Problem requirements:
Could you please retype all of the records exactly, skipping any pictures?

(Beginning of Data provided)

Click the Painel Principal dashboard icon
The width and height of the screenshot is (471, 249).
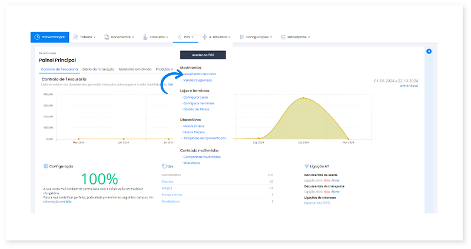coord(37,37)
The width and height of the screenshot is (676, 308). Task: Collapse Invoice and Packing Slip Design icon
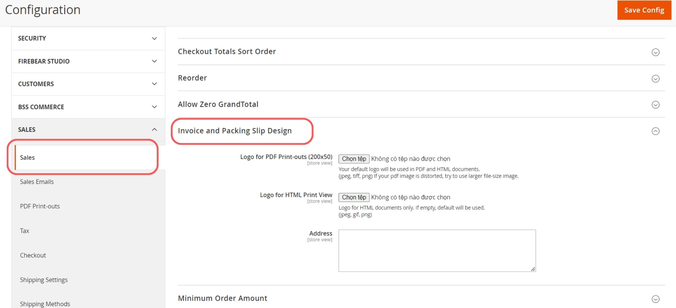[655, 131]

(End of Data provided)

Output for this task:
Click the Painel Principal dashboard icon
The width and height of the screenshot is (471, 249).
coord(37,37)
The width and height of the screenshot is (676, 308). Task: Collapse Invoice and Packing Slip Design icon
[655, 131]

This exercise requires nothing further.